Is the current envy that is so prevalent a throwback to the times of slavery and Jim Crow that shaped such a mentality? Perhaps it is historic from our slavery days, when those who lived in the house were envied by those who lived in the fields. Perhaps it’s no more than an inherent need to want what the next man possesses. This behavior has been transferred to Black people from a distorted ideology. Because of this, Whites probably don’t believe we respect each other or value each other’s lives. And why should we?

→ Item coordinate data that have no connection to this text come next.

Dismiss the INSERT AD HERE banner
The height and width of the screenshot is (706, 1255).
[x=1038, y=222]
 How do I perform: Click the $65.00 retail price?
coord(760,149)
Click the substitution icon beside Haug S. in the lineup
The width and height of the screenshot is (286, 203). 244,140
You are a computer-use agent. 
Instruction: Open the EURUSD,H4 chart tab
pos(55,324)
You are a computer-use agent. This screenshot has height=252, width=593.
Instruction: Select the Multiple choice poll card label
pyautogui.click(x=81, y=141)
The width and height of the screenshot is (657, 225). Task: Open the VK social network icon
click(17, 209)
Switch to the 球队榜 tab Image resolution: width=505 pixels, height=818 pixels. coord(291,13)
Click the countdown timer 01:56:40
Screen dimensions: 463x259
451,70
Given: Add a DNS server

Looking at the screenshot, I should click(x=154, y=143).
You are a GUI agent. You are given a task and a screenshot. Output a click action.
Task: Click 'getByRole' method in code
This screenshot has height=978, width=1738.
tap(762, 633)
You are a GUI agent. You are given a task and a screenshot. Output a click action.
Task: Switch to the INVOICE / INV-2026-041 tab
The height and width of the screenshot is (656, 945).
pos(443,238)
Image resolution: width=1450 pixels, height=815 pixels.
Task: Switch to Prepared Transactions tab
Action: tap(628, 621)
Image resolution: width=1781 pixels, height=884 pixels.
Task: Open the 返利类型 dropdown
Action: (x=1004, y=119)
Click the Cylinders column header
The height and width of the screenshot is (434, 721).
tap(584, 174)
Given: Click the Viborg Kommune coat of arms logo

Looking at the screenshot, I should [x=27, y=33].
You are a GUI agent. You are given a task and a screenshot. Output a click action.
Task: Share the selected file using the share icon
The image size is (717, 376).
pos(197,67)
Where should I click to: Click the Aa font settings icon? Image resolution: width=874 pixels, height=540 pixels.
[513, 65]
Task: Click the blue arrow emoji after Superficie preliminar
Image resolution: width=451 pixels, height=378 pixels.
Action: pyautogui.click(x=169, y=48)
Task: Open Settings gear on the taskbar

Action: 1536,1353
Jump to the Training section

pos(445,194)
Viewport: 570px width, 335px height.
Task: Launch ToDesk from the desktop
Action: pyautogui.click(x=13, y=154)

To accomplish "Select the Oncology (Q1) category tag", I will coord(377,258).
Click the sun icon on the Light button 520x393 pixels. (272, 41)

What happened to George Floyd and so many others whose lives were cut short by acts of senseless police violence is a brutal tragedy. I don’t see it changing, regardless of police policy changes, until Black people learn to respect each other — until, when we see another man of color, we do not see the color of his skin, but the merit of his conduct, instead of the reality of what some see: light skin, dark skin, good hair, nappy hair. These types of stereotypes are sad but true.
Lynch suggested to slave owners that they exploit differences, such as age and skin color, to pit slaves against each other. The rest, as it’s said, is history.
There is a solution. We need to embrace one another. There is a real need to talk about the shame and pain we carry. If it was a gang or street thing, let the dead take care of the dead. Fifty years ago, George Jackson said, “Settle your quarrels.” We have to live for our future, free from America’s penal colonies and cemeteries. Let’s respect each other and make Black Lives Matter not just an outlook police should embrace, but a concept we cherish.